- Extracted data entries
------------------------------

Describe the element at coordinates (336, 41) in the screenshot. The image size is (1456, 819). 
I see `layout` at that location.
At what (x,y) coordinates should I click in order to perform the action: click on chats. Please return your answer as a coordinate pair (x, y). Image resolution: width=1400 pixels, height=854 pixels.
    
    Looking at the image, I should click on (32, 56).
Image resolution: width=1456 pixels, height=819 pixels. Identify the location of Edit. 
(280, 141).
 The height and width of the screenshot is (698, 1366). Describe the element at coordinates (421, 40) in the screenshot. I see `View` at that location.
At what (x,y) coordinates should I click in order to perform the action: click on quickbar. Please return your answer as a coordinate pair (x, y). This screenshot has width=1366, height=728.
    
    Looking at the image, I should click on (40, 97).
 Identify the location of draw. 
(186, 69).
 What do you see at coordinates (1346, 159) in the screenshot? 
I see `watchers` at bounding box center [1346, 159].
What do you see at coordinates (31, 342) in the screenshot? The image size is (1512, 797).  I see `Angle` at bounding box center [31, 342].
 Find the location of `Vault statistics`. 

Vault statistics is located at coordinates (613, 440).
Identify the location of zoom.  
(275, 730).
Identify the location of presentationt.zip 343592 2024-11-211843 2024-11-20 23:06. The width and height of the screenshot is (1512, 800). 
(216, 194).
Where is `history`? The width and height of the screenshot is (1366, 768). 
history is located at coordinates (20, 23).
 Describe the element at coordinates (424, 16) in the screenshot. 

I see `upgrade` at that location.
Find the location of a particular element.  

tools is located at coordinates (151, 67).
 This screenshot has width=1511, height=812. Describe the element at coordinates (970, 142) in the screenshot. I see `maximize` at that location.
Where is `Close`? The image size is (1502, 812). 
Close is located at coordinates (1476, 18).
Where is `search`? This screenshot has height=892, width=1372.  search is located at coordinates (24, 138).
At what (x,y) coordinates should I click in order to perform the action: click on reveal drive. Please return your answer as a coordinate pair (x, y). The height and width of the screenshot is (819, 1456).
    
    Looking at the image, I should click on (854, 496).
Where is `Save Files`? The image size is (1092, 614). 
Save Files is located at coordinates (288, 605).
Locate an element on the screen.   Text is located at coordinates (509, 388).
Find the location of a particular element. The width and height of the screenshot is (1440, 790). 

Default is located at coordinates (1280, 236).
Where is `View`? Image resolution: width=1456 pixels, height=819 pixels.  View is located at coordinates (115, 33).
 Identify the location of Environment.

------------------------------

- Description of the task
Could you render the data above as a JSON list of strings, with one string for each line and the blank lines left out?

- Answer to the exercise
[
  "Describe the element at coordinates (336, 41) in the screenshot. The image size is (1456, 819). ",
  "I see `layout` at that location.",
  "At what (x,y) coordinates should I click in order to perform the action: click on chats. Please return your answer as a coordinate pair (x, y). Image resolution: width=1400 pixels, height=854 pixels.",
  "    Looking at the image, I should click on (32, 56).",
  "Image resolution: width=1456 pixels, height=819 pixels. Identify the location of Edit. ",
  "(280, 141).",
  " The height and width of the screenshot is (698, 1366). Describe the element at coordinates (421, 40) in the screenshot. I see `View` at that location.",
  "At what (x,y) coordinates should I click in order to perform the action: click on quickbar. Please return your answer as a coordinate pair (x, y). This screenshot has width=1366, height=728.",
  "    Looking at the image, I should click on (40, 97).",
  " Identify the location of draw. ",
  "(186, 69).",
  " What do you see at coordinates (1346, 159) in the screenshot? ",
  "I see `watchers` at bounding box center [1346, 159].",
  "What do you see at coordinates (31, 342) in the screenshot? The image size is (1512, 797).  I see `Angle` at bounding box center [31, 342].",
  " Find the location of `Vault statistics`. ",
  "Vault statistics is located at coordinates (613, 440).",
  "Identify the location of zoom.  ",
  "(275, 730).",
  "Identify the location of presentationt.zip 343592 2024-11-211843 2024-11-20 23:06. The width and height of the screenshot is (1512, 800). ",
  "(216, 194).",
  "Where is `history`? The width and height of the screenshot is (1366, 768). ",
  "history is located at coordinates (20, 23).",
  " Describe the element at coordinates (424, 16) in the screenshot. ",
  "I see `upgrade` at that location.",
  "Find the location of a particular element.  ",
  "tools is located at coordinates (151, 67).",
  " This screenshot has width=1511, height=812. Describe the element at coordinates (970, 142) in the screenshot. I see `maximize` at that location.",
  "Where is `Close`? The image size is (1502, 812). ",
  "Close is located at coordinates (1476, 18).",
  "Where is `search`? This screenshot has height=892, width=1372.  search is located at coordinates (24, 138).",
  "At what (x,y) coordinates should I click in order to perform the action: click on reveal drive. Please return your answer as a coordinate pair (x, y). The height and width of the screenshot is (819, 1456).",
  "    Looking at the image, I should click on (854, 496).",
  "Where is `Save Files`? The image size is (1092, 614). ",
  "Save Files is located at coordinates (288, 605).",
  "Locate an element on the screen.   Text is located at coordinates (509, 388).",
  "Find the location of a particular element. The width and height of the screenshot is (1440, 790). ",
  "Default is located at coordinates (1280, 236).",
  "Where is `View`? Image resolution: width=1456 pixels, height=819 pixels.  View is located at coordinates (115, 33).",
  " Identify the location of Environment."
]